* _Task requirements_: Nothing in the records may be changed; retype them in full.

Provided entries Start Marker

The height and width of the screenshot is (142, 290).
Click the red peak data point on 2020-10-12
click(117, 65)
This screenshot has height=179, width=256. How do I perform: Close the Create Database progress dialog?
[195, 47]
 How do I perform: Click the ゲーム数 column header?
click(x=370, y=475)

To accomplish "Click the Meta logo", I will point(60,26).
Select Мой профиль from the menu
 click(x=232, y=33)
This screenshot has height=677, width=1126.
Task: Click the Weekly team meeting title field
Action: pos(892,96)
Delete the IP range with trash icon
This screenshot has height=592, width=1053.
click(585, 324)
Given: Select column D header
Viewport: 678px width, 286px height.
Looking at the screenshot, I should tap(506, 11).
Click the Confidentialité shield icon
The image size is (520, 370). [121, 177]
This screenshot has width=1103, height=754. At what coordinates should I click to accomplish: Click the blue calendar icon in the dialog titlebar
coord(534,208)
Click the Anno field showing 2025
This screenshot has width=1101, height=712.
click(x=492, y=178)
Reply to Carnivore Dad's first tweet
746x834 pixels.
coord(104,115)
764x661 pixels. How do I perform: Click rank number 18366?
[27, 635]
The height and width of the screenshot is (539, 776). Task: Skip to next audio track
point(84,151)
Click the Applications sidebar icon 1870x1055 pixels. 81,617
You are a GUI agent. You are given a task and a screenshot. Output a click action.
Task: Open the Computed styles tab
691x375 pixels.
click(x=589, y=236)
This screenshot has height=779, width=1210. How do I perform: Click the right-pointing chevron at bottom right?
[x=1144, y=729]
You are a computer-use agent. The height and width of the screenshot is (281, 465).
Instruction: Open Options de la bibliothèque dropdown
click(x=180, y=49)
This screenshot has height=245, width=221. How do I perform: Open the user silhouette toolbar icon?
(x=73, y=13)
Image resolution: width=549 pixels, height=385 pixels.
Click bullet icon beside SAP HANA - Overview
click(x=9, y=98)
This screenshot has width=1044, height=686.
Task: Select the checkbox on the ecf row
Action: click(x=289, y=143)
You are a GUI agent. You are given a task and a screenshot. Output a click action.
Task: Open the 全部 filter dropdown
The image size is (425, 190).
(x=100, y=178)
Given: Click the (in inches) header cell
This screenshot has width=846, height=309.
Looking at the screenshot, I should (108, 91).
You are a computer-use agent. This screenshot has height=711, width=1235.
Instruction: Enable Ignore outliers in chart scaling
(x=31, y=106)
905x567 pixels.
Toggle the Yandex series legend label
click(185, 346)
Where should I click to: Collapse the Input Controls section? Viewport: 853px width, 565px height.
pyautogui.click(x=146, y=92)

Provided entries End Marker

* _Answer section_:
The height and width of the screenshot is (142, 290).
Click the red peak data point on 2020-10-12
click(117, 65)
This screenshot has height=179, width=256. How do I perform: Close the Create Database progress dialog?
[195, 47]
 How do I perform: Click the ゲーム数 column header?
click(x=370, y=475)

To accomplish "Click the Meta logo", I will point(60,26).
Select Мой профиль from the menu
 click(x=232, y=33)
This screenshot has height=677, width=1126.
Task: Click the Weekly team meeting title field
Action: pos(892,96)
Delete the IP range with trash icon
This screenshot has height=592, width=1053.
click(585, 324)
Given: Select column D header
Viewport: 678px width, 286px height.
Looking at the screenshot, I should tap(506, 11).
Click the Confidentialité shield icon
The image size is (520, 370). [121, 177]
This screenshot has width=1103, height=754. At what coordinates should I click to accomplish: Click the blue calendar icon in the dialog titlebar
coord(534,208)
Click the Anno field showing 2025
This screenshot has width=1101, height=712.
click(x=492, y=178)
Reply to Carnivore Dad's first tweet
746x834 pixels.
coord(104,115)
764x661 pixels. How do I perform: Click rank number 18366?
[27, 635]
The height and width of the screenshot is (539, 776). Task: Skip to next audio track
point(84,151)
Click the Applications sidebar icon 1870x1055 pixels. 81,617
You are a GUI agent. You are given a task and a screenshot. Output a click action.
Task: Open the Computed styles tab
691x375 pixels.
click(x=589, y=236)
This screenshot has height=779, width=1210. How do I perform: Click the right-pointing chevron at bottom right?
[x=1144, y=729]
You are a computer-use agent. The height and width of the screenshot is (281, 465).
Instruction: Open Options de la bibliothèque dropdown
click(x=180, y=49)
This screenshot has height=245, width=221. How do I perform: Open the user silhouette toolbar icon?
(x=73, y=13)
Image resolution: width=549 pixels, height=385 pixels.
Click bullet icon beside SAP HANA - Overview
click(x=9, y=98)
This screenshot has width=1044, height=686.
Task: Select the checkbox on the ecf row
Action: click(x=289, y=143)
You are a GUI agent. You are given a task and a screenshot. Output a click action.
Task: Open the 全部 filter dropdown
The image size is (425, 190).
(x=100, y=178)
Given: Click the (in inches) header cell
This screenshot has width=846, height=309.
Looking at the screenshot, I should (108, 91).
You are a computer-use agent. This screenshot has height=711, width=1235.
Instruction: Enable Ignore outliers in chart scaling
(x=31, y=106)
905x567 pixels.
Toggle the Yandex series legend label
click(185, 346)
Where should I click to: Collapse the Input Controls section? Viewport: 853px width, 565px height.
pyautogui.click(x=146, y=92)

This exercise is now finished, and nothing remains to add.